Hermes' Wings

History, Writing and Personal Musings

The War in Biafra

Biafra Mast

The following art is for a new research project, titled: The War in Biafra.

(Temporarily on hold until several other book projects are completed)

If you were a participant in the war, or were a witness in any way or form to the conflict, or happened to be in Nigeria during the critical years from 1964-70, worked for the Red Cross, the PR outfits or the churches, or even protested the conflict in the United States and Europe over continued British aid to Federalist Nigeria, or stood against the Biafrans, or simply have something to say, I am interested to hear your story. Drop me an e-mail by using the “contact me” page linked in the menu above or leave a message on this page.

All images are in medium resolution; click for larger picture.


What this is all about (a brief explanation): Look at world maps today and you will find no mention of the nation of Biafra. It has  suffered an attempt at being expunged from the consciousness of human history.

The country of Nigeria in West Africa, recently known for its e-mail scams, is at the center of this story. Essentially a British construct brought into a national identity without considering regional loyalties, Nigeria can best be identified as the unnatural union of three culturally disparate territories often at odds with each other — the largely-Muslim North, the traditionalist West and finally, the Christian East which in 1967, seven years after Nigerian Independence from Britain, christened itself as Biafra and broke from the Federation because of violent persecution. Biafra’s most numerous peoples are the Ibos, the so-called “Jews of Africa” because of their formidable intellect and perseverance but also as one historian recently argued, because of an ancient link to the tribes of Israel.

But the stunted potential of the Ibos has been written about in the past. One famous writer, Frederick Forsyth, was so committed to Biafran cause that he wrote one propagandized book on the matter and later published a bestselling novel about mercenaries who conquer a new African country for the Ibos (remember The Dogs of War?).

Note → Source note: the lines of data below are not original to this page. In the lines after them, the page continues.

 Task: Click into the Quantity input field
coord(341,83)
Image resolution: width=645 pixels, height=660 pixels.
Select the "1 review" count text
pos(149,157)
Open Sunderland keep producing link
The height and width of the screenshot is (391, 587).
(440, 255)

Nigeria, incensed by the Biafran secession, engaged in a police action which soon transformed into a full blown war, fought not only in part over oil in Biafra, but also over personal ambitions and British interests in policy and investment — reasons which gave the world its first prototypical image of the starving African child, and the combatants the ignominious honor of conducting the first modern war in Africa. It was also a war between two English-trained African armies, internationalized by mercenaries and adventurers, gun-runners, journalists, pilots, aid workers, the clergy and the World Council of Churches, who as the months wore on stepped in to aid the starving and a country.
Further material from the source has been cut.